WHAT NEEDS TO BE DONE: Word for word, copy all of the entries.

DATA EXCERPTS:
Content starts
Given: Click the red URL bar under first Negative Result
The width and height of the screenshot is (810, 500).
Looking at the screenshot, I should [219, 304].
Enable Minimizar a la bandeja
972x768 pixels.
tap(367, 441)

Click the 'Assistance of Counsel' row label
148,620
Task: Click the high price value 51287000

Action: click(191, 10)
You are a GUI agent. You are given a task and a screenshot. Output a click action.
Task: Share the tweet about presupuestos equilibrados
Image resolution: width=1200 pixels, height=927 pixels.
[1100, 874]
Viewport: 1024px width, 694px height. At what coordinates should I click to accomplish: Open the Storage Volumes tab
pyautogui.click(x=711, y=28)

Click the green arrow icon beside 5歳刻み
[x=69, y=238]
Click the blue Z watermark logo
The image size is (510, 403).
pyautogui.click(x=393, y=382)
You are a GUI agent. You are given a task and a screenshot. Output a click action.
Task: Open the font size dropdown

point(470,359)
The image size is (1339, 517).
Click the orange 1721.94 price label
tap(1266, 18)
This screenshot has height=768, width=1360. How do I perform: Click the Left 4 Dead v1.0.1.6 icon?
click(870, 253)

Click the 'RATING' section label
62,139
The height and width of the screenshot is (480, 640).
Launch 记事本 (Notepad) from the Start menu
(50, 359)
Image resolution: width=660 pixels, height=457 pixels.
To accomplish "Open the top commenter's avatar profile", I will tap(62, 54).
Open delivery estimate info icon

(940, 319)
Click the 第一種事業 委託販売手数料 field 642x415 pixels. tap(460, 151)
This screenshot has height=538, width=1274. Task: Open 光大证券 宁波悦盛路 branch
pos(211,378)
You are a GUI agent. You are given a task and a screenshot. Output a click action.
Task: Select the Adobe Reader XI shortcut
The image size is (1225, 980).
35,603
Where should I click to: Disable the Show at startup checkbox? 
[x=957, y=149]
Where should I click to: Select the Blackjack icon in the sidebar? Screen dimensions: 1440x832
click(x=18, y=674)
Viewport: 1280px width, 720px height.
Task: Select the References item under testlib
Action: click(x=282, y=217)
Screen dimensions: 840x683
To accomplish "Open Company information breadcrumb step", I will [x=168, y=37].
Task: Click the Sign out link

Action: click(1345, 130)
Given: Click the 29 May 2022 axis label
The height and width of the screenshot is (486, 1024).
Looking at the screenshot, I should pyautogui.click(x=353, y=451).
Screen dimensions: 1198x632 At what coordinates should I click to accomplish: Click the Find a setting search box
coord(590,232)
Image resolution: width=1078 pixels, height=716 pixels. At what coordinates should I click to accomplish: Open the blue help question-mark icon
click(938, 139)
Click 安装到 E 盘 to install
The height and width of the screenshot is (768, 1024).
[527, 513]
Content ends
OUTPUT OF THE EXERCISE:
Given: Click the red URL bar under first Negative Result
The width and height of the screenshot is (810, 500).
Looking at the screenshot, I should [219, 304].
Enable Minimizar a la bandeja
972x768 pixels.
tap(367, 441)

Click the 'Assistance of Counsel' row label
148,620
Task: Click the high price value 51287000

Action: click(191, 10)
You are a GUI agent. You are given a task and a screenshot. Output a click action.
Task: Share the tweet about presupuestos equilibrados
Image resolution: width=1200 pixels, height=927 pixels.
[1100, 874]
Viewport: 1024px width, 694px height. At what coordinates should I click to accomplish: Open the Storage Volumes tab
pyautogui.click(x=711, y=28)

Click the green arrow icon beside 5歳刻み
[x=69, y=238]
Click the blue Z watermark logo
The image size is (510, 403).
pyautogui.click(x=393, y=382)
You are a GUI agent. You are given a task and a screenshot. Output a click action.
Task: Open the font size dropdown

point(470,359)
The image size is (1339, 517).
Click the orange 1721.94 price label
tap(1266, 18)
This screenshot has height=768, width=1360. How do I perform: Click the Left 4 Dead v1.0.1.6 icon?
click(870, 253)

Click the 'RATING' section label
62,139
The height and width of the screenshot is (480, 640).
Launch 记事本 (Notepad) from the Start menu
(50, 359)
Image resolution: width=660 pixels, height=457 pixels.
To accomplish "Open the top commenter's avatar profile", I will tap(62, 54).
Open delivery estimate info icon

(940, 319)
Click the 第一種事業 委託販売手数料 field 642x415 pixels. tap(460, 151)
This screenshot has height=538, width=1274. Task: Open 光大证券 宁波悦盛路 branch
pos(211,378)
You are a GUI agent. You are given a task and a screenshot. Output a click action.
Task: Select the Adobe Reader XI shortcut
The image size is (1225, 980).
35,603
Where should I click to: Disable the Show at startup checkbox? 
[x=957, y=149]
Where should I click to: Select the Blackjack icon in the sidebar? Screen dimensions: 1440x832
click(x=18, y=674)
Viewport: 1280px width, 720px height.
Task: Select the References item under testlib
Action: click(x=282, y=217)
Screen dimensions: 840x683
To accomplish "Open Company information breadcrumb step", I will [x=168, y=37].
Task: Click the Sign out link

Action: click(1345, 130)
Given: Click the 29 May 2022 axis label
The height and width of the screenshot is (486, 1024).
Looking at the screenshot, I should pyautogui.click(x=353, y=451).
Screen dimensions: 1198x632 At what coordinates should I click to accomplish: Click the Find a setting search box
coord(590,232)
Image resolution: width=1078 pixels, height=716 pixels. At what coordinates should I click to accomplish: Open the blue help question-mark icon
click(938, 139)
Click 安装到 E 盘 to install
The height and width of the screenshot is (768, 1024).
[527, 513]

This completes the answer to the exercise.